- **EXERCISE DESCRIPTION**:
From the line containing "Task: Select the Rotate tool in top toolbar" down to the last line of the entries, print each line exactly and leave the pictures out.

(Beginning of RECORD SET)

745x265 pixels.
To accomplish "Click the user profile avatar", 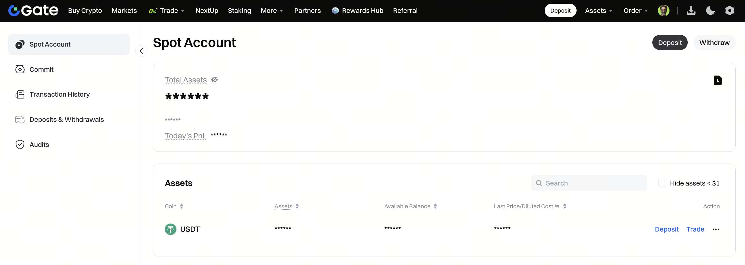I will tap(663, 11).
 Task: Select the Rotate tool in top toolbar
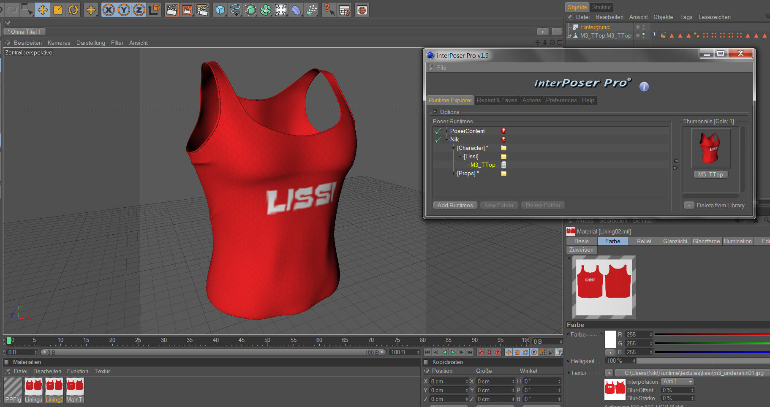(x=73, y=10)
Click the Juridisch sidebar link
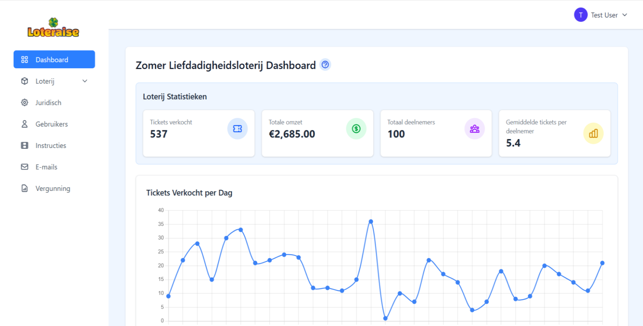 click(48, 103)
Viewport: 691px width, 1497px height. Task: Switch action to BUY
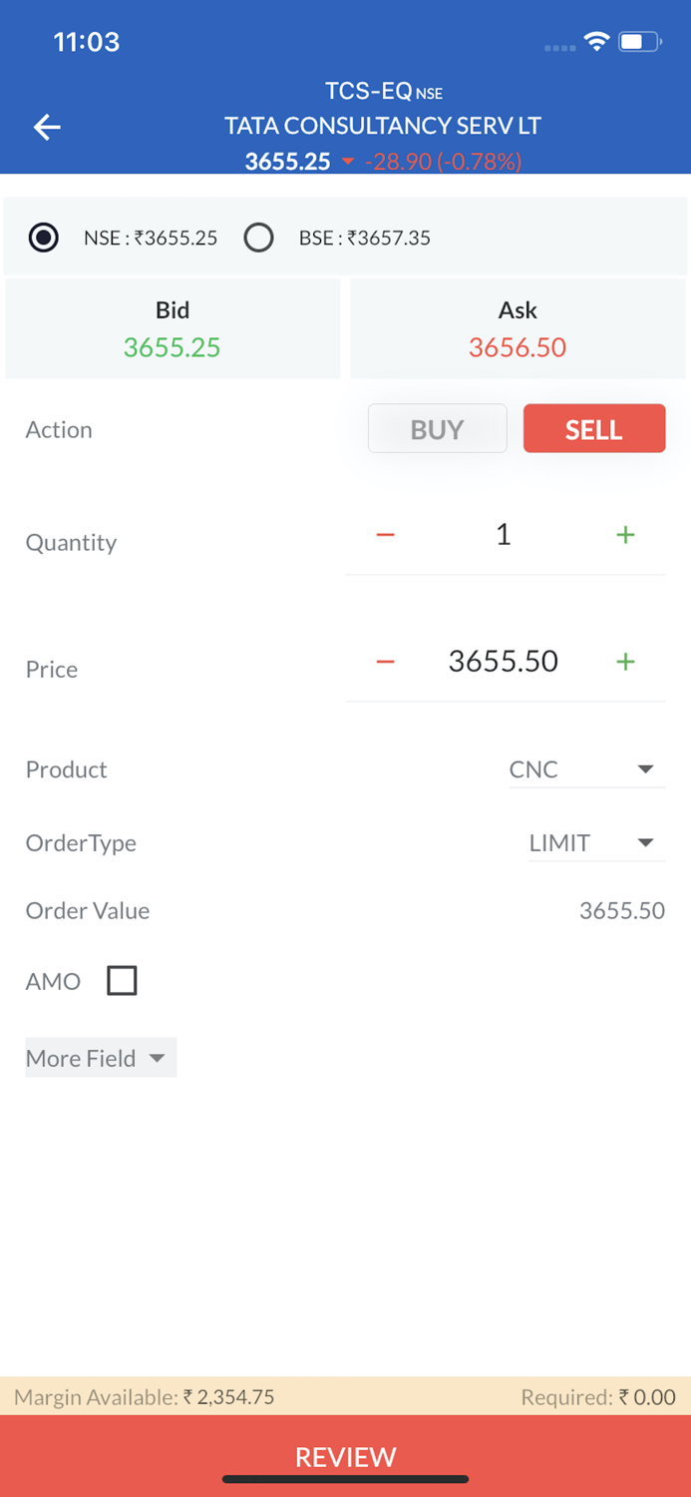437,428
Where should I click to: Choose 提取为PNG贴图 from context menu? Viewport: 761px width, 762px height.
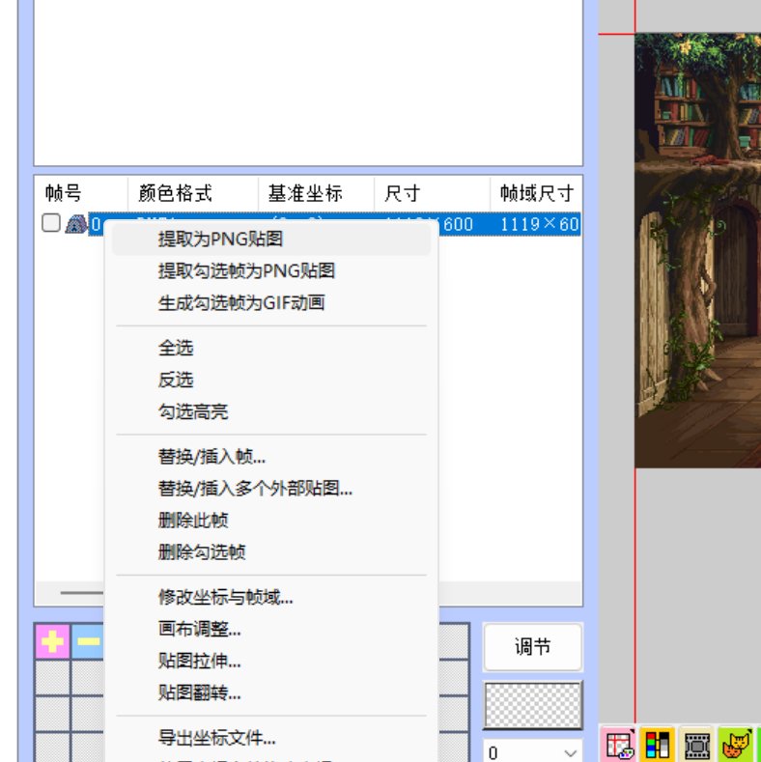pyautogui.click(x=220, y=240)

(End of RECORD SET)

- **RESPONSE FOR THIS EXERCISE**:
 Task: Select the Rotate tool in top toolbar
(x=73, y=10)
Click the Juridisch sidebar link
 click(48, 103)
Viewport: 691px width, 1497px height. Task: Switch action to BUY
437,428
Where should I click to: Choose 提取为PNG贴图 from context menu? Viewport: 761px width, 762px height.
pyautogui.click(x=220, y=240)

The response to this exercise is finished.